As children, our parents are responsible for making sure that we eat (relatively) healthy and get the full, rounded diets that we need to grow up big and strong. Our parents make those decisions for us because we’re too young to know any better, and would likely eat nothing but cake and ice cream if we were allowed to choose for ourselves.
Now that we’re in college. the only limit on our dietary choices are what’s in our price range. Most of us even shop for our own groceries. From the time we’re on our own to the time we end up in the grave, the only thing that can truly dictate what we eat is our wallet.
Or Mayor Michael Bloomberg, if we happen to be in New York City. The city’s “soda ban” was in the news again this summer as a state appeals court handed down its unanimous decision that the ban as currently constructed was utterly unconstitutional. This month, the city asked the state Supreme Court to take up the case.
Until July’s ruling, the ban kept residents and visitors of the city from purchasing sodas larger than 16 ounces. For comparison, a regular can of soda is 12 ounces and the bottles sold in the Russell House and other places on campus are 16.9, meaning they would have been illegal under the ban.
While the soda ban itself is dead for now, the paradigm shift of government from “by the people, for the people” to “I’m the parent, and you’re the child” is still alive and well.
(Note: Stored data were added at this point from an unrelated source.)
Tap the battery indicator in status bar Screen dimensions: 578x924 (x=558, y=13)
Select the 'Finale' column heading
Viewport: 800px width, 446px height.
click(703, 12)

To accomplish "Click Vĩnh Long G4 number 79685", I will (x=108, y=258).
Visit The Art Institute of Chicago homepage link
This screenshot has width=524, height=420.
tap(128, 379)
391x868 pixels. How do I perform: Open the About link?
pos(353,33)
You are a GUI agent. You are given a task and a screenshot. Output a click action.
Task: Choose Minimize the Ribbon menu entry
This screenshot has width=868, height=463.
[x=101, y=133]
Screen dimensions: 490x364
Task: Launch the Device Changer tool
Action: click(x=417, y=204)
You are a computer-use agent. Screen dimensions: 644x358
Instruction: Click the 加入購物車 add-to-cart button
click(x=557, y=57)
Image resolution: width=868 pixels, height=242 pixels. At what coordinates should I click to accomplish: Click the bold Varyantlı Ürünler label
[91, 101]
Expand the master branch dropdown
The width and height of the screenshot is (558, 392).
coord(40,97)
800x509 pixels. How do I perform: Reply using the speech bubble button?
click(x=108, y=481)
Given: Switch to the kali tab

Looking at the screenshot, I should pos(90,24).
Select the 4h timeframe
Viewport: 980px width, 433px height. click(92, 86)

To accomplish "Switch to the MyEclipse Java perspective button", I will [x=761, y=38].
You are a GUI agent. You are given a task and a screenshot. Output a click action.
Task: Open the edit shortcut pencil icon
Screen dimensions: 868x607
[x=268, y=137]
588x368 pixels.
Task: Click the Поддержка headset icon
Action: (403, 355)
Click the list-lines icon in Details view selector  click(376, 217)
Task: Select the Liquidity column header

The problem behind this idea is quite striking: The American people aren’t children, and we are perfectly capable of making decisions for ourselves.
While I admire Bloomberg’s passion and think that he genuinely believes he’s doing what’s best for the people of New York, I still hope for the sake of freedom that he continues to fail in his efforts.
The implications of a so-called “nanny state” are extremely dangerous. If people aren’t free to make the wrong choice, then they aren’t free at all.